How many teams would be included in a restart was the hottest topic of debate in NBA discourse as the likelihood of basketball returning grew stronger. Cutting the remainder of the regular season entirely and starting from the playoffs seems to be the easiest solution, but there was enough jockeying going on in the back half of the Western Conference playoff picture that half the teams in the West would not be happy with that solution. Thus, a play-in tournament seems the best middle ground, and it appears that will be the case.

The interesting development will be if the NBA keeps all things even. With a 22-team format upon resumption of play, it stands to reason that the league would eliminate the bottom four teams from each conference and keep the rest. But the bottom of the West is definitively better than the bottom of the East; the five teams currently sitting behind the Grizzlies for the Western eight seed all have better records than the five teams behind the Eastern eight seed. If the NBA kept it even, the Spurs (27-36) wouldn't get a bid for a play-in tournament, while the Bulls (22-43) will. San Antonio is merely five games behind Memphis, and Chicago is eight games behind Orlando. There's a strong case that the Spurs deserve a shot more than the Bulls.
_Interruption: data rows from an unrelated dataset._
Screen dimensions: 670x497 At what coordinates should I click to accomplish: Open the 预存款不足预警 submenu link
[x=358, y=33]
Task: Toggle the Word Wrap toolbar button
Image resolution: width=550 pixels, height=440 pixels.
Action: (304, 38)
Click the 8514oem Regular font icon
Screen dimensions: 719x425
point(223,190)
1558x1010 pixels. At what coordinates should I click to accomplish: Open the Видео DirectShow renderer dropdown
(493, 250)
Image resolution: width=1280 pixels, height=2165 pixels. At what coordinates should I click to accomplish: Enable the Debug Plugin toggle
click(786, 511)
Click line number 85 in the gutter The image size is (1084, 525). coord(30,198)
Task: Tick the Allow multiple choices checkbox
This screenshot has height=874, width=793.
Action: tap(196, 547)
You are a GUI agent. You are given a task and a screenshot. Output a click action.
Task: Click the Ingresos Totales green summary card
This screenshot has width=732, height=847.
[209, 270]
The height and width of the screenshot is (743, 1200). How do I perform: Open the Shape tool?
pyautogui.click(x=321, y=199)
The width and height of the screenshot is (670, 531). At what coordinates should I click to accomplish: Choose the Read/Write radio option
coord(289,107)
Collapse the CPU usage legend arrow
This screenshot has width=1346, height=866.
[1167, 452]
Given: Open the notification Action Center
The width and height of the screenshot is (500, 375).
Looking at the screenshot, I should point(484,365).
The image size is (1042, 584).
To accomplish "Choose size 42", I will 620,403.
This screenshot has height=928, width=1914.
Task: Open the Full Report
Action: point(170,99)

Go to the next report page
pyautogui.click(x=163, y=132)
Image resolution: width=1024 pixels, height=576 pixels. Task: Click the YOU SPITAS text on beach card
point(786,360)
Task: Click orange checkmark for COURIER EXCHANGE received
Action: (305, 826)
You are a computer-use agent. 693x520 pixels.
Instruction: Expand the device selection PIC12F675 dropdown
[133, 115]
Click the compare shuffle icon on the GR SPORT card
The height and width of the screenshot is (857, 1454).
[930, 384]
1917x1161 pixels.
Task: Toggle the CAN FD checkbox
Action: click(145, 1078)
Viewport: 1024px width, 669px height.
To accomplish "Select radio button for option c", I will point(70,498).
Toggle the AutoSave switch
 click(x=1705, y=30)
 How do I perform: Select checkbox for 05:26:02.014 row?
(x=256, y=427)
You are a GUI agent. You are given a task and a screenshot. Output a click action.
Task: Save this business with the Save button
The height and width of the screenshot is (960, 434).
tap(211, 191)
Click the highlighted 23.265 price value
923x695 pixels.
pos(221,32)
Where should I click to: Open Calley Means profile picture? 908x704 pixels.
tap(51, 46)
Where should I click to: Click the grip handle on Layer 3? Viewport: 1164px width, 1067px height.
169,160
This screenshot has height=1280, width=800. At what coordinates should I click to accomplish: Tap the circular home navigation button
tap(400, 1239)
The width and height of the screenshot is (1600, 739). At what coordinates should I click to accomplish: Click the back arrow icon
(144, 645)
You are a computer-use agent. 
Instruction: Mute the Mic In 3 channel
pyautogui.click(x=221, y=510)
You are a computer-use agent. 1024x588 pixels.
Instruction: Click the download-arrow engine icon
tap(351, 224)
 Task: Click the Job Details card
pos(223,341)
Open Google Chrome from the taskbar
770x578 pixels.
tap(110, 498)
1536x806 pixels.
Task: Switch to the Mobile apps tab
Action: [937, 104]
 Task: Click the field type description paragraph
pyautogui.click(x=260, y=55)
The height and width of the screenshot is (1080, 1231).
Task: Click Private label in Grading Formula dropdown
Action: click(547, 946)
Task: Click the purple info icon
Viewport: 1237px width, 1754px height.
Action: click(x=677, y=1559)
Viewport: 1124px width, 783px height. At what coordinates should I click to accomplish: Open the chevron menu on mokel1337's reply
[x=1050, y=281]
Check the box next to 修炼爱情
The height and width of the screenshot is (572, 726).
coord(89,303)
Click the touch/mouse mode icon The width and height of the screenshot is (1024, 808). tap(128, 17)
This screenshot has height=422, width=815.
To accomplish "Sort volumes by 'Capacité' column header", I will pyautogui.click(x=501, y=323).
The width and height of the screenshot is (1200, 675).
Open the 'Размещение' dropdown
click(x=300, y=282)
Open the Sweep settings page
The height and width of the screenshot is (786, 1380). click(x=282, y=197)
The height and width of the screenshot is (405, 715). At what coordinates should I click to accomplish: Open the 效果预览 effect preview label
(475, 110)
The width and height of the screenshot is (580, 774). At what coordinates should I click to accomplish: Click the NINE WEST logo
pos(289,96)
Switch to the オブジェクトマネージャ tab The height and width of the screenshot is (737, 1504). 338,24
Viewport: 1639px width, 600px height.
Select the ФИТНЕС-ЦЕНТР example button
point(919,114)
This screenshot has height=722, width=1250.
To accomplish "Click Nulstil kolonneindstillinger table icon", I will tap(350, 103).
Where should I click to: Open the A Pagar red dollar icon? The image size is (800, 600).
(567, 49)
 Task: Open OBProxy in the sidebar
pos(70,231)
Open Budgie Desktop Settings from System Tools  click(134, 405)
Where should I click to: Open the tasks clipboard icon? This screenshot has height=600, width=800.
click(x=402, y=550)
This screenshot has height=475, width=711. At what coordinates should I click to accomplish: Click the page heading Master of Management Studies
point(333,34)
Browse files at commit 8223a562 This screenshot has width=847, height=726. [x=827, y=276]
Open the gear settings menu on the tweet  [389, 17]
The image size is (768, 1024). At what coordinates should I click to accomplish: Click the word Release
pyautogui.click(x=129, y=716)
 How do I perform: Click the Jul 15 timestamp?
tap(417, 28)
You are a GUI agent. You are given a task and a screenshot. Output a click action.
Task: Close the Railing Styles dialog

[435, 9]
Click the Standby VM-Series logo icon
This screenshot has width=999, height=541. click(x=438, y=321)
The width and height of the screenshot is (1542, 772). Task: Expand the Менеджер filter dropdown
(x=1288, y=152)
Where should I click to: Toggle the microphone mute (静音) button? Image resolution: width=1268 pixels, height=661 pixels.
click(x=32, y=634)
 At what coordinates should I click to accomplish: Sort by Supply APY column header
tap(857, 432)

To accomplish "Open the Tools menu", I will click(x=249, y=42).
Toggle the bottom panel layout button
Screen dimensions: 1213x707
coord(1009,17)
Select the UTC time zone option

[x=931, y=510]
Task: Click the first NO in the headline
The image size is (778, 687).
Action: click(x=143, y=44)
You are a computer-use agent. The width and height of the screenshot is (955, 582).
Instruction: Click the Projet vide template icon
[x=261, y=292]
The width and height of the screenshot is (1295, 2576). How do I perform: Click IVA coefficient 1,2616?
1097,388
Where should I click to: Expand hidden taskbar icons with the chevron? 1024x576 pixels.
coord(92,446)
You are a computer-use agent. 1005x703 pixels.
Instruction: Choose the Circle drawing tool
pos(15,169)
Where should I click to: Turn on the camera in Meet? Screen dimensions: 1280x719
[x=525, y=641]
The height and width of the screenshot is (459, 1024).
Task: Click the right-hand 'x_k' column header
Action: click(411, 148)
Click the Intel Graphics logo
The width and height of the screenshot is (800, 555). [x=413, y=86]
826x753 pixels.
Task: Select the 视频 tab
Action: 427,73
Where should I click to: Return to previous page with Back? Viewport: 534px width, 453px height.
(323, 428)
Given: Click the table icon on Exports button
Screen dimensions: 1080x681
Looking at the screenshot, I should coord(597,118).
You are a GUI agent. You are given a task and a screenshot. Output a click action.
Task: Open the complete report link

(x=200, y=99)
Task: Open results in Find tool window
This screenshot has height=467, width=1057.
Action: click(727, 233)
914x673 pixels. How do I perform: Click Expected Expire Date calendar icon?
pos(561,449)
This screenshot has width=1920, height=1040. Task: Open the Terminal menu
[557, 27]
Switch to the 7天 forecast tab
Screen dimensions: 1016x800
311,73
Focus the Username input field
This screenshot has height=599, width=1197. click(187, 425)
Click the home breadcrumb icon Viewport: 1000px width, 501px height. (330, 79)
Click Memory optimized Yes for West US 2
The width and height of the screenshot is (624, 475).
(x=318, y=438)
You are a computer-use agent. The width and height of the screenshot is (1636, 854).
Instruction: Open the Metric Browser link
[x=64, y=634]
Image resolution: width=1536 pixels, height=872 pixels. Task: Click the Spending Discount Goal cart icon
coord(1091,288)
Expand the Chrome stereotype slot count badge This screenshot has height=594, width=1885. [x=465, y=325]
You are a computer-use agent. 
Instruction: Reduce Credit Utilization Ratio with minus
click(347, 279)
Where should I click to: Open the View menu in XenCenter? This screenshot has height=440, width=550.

In fact, if the NBA decides to have the 16 playoff teams and the six next best teams by record regardless of conference come down to Disney World, all six teams would be from the Western Conference. A lot rides on exactly how they'll do the play-in tournament (which teams have an automatic berth and who would play who after the play-in) but going by record instead of conference could set up some wonky matchups for top seeds and tough combinations for broadcasts. You can bet the Bucks are going to pull for whatever format has them playing the Magic instead of the Trail Blazers or Pelicans.

Silver has a difficult line to toe between keeping fans entertained, keeping teams happy, and putting a quality product on the floor while maintaining the appearance of parity. It's tough to say which path would allow for all of that. I think the NBA will take the simplest route available and take three teams from each conference to add into a play-in tournament. Western Conference teams won't be pleased, but it lessens any complications and the NBA might be more focused on making sure everything is as close to normal as possible instead of experimenting. This would ensure that, even if it probably means some of the first NBA games we'll see in months will be Hornets vs. Wizards and other such matchups.

There's still much to be figured out here, but the league is taking it step-by-step. Thursday will represent the biggest one taken yet.